Though in many ways cryptocurrencies are more secure than fiat systems, this doesn’t mean that your crypto assets are automatically immune to fraud. In fact, in April this year, the FBI issued a press release warning of the expected increase of cryptocurrency-related scams – a prediction that, unfortunately, largely checked out.
Although there’s no guaranteed way to keep your hard-earned crypto safe, there are several things you can do to protect yourself against scams and fraud.
Avoid schemes that promise unrealistic results
As the saying goes, if something seems too good to be true, it probably is. While there are a number of legitimate and proven ways to turn a profit on blockchain, they all require hard work, expertise, and time.
Avoid websites and offers that promise to turn you into a millionaire overnight – or anything to that effect. These schemes can be quite convincing on the surface, but don’t let the flashy website fool you: if the return seems unrealistic, don’t engage.
Choose your exchanges and wallets carefully
It’s no news to anyone that millions of dollars have been lost to fake exchanges and wallets. It’s safest to stick to popular, reputable exchanges and non-custodial, licensed crypto wallets with a good level of transparency.

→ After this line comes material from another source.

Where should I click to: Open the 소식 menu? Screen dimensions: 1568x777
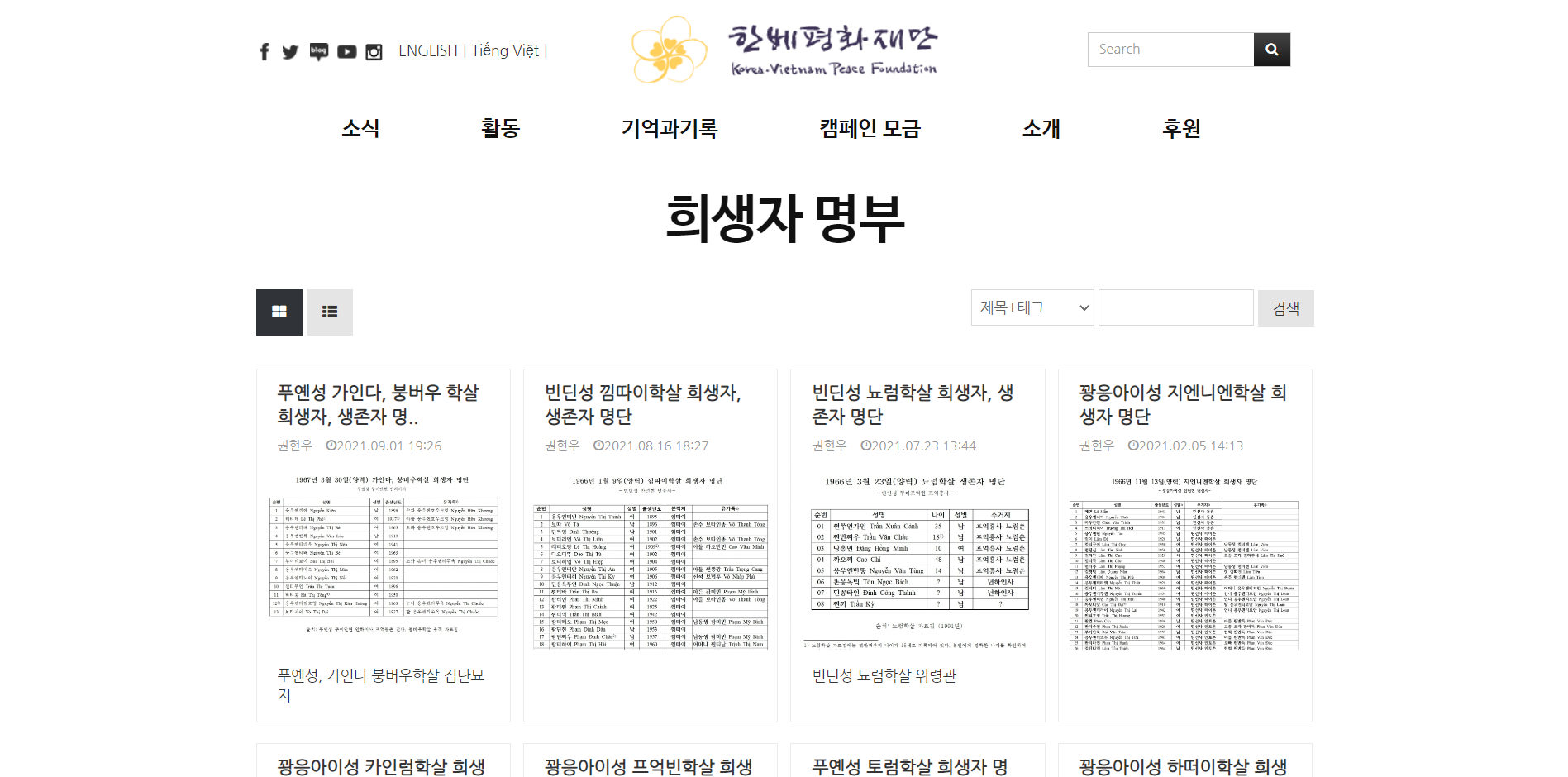point(360,128)
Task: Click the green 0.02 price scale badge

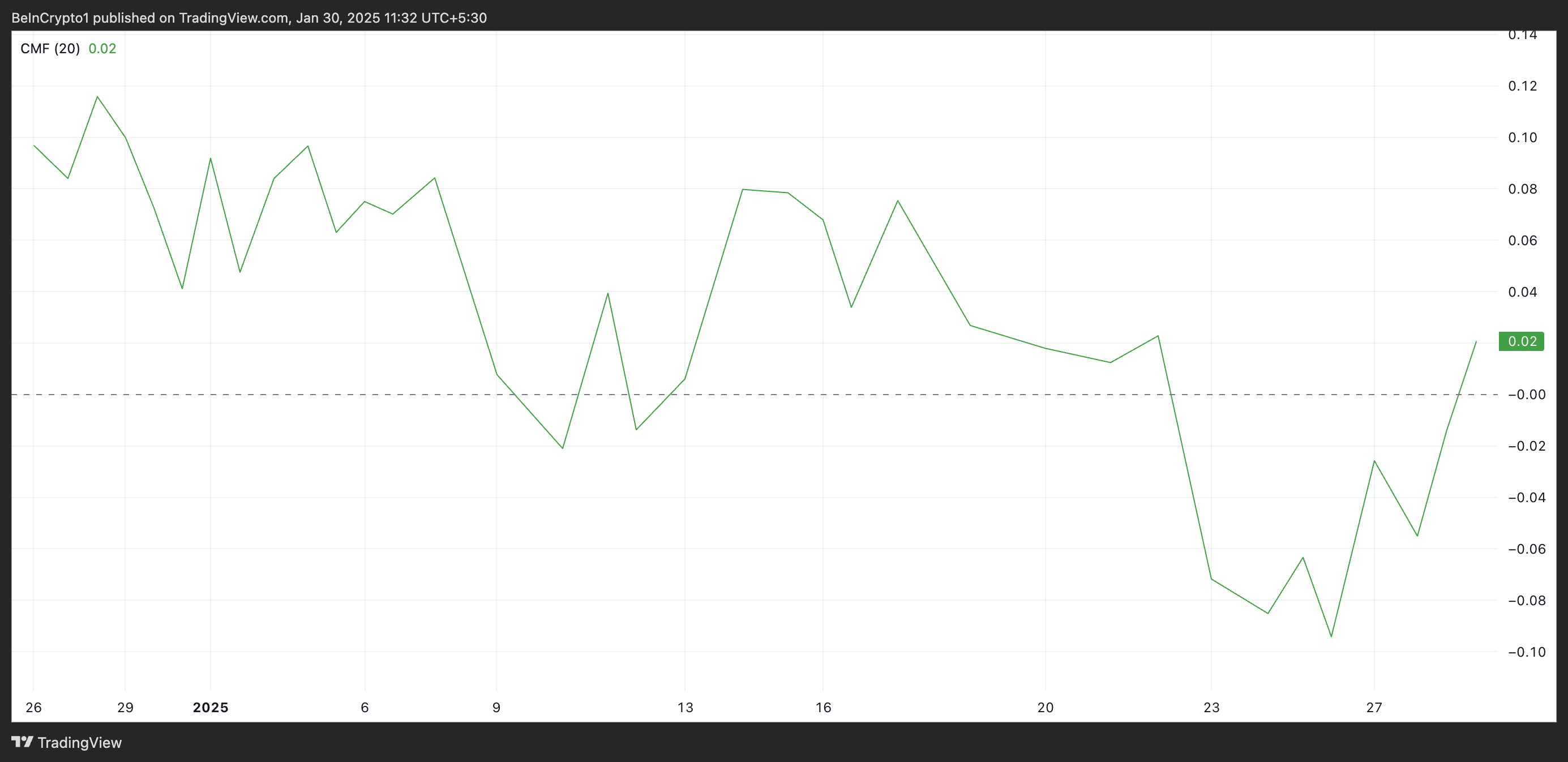Action: 1521,341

Despite popular opinion, not all non-custodial wallets are difficult to use. OWNR Wallet, for instance, offers an intuitive interface suitable even for novices, without compromising on security. OWNR also holds licenses for a virtual currency wallet service (FRK000559) and exchanging virtual currencies against fiat (FVR000645), as well as an MSB license to sell cryptocurrency in the U.S. Testnets for developers are also available for all of OWNR’s 11 supported coins, providing a degree of transparency.
Don’t fall for phishing emails
If you’ve ever seen a phishing email, you’ll already know that this is easier said than done. Nowadays, phishing emails can appear entirely genuine – perfectly imitating the real thing. If you receive an email purporting to come from a service provider, urging you to take some form of action – such as pay an outstanding amount or even reset your password – take your time with verifying its authenticity.
Before you do anything else, log into your account on the service provider’s website and check if everything seems fine. You can also analyze the sender’s email address: if it features too many numbers or symbols, it’s probably fake. The ultimate test is to contact the service provider directly and verify whether they really did send you that message.
Whatever you do, don’t click on any links within the message until you’ve confirmed that it’s genuine.
Beware of malware
Clicking on links and opening attachments in scam emails happens to be one of the ways in which malware can be downloaded onto your device. Malware enables hackers to gain access to your private files and information, enabling them to drain your funds.
The best way to defend yourself against malware is to use a reputable anti-malware software, such as Norton or Malwarebytes. Keep in mind that even the best software can still be fooled, tough, and avoid clicking any suspicious links or downloading files from unknown sources.
Research ICOs carefully
Fake ICOs are a popular, high-level crypto scam, stealing millions in funds from unsuspecting investors. To verify the authenticity of an ICO, conduct thorough research – with particular focus on analyzing the whitepaper and any complimentary resources it may include. If the plan is not feasible and the whitepaper poorly written, too brief, or altogether missing, you’re probably dealing with a scam.